To our community partners, it's fool's gold.

They raise a moral objection to randomizing access to justice system improvements.
For one thing, especially in a criminal legal setting, such studies convert communities of color & poor people into research subjects of randomized public policy. We fear this idea of randomization normalizes public policy by chance, like a housing or school lottery.
We are concerned that public policy by chance is fundamentally inconsistent with the project of equity. And even though RCTs are trial runs, they are not just experiments. They accept and enshrine randomization, even in a pilot setting, operating as policy in the real world.
For example, one RCT funded by this new endeavor is a study in Allegheny County, Pennsylvania, on the impact of having a public defender at a criminal defendant’s preliminary arraignment, with the overall goal of improving the criminal justice system.
When research already exists (see, e.g., below) to confirm the efficacy of an intervention, it disrupts a necessary precondition for RCTs: equipoise—true uncertainty as to whether the intervention or the status quo is more effective.
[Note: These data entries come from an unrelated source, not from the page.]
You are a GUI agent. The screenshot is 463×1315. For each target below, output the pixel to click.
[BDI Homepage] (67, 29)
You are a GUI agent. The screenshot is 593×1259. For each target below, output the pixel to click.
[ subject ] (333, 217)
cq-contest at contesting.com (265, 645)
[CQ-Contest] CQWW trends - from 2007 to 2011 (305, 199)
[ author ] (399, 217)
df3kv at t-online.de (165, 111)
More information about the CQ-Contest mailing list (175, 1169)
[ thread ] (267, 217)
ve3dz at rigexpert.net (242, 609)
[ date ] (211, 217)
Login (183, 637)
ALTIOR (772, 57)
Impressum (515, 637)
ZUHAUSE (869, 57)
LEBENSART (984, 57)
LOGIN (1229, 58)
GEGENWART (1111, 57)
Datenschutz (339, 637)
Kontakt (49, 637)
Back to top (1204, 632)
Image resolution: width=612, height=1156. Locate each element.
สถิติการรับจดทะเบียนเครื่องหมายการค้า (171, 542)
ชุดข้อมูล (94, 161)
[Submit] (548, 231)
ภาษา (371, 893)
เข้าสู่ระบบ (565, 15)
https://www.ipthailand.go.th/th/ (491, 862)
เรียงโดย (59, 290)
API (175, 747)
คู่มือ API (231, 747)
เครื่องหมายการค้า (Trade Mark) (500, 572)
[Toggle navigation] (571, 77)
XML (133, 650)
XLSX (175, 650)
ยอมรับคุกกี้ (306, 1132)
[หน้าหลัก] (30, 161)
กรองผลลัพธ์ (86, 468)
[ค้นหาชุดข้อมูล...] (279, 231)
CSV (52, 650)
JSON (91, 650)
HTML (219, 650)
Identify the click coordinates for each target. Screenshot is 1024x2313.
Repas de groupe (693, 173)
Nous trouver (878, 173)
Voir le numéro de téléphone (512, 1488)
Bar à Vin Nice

How does an IRB approve such a study?
RCTs do not just make an existing random distribution of a scare resource more explicit.
1) The resource is only scarce b/c of mutable public policy
2) In systematizing who is freed & who is bailed out, who has a lawyer & who doesn't, we become complicit in the system's harm
No matter the underlying question, keeping someone in jail for research purposes intentionally subjects them to jail's harms. We raise a deontological concern for randomized human experiment on predominantly poor people/people of color to determine who should be freed from cages.
Policymakers in jurisdictions engaged in these studies are equally to blame. Your constituents didn't elect you to harm people in the name of research. Why must we devote public partnerships to studies instead of implementing policies that begin to undo our racist system for all?
The #reform community has an opportunity to embrace new kinds of evidence to shift punitive policy. We know the name Kalief Browder as well as we know Willie Horton. We allow anecdote to help us identify harm. Why don't we invest in directly affected people identifying solutions?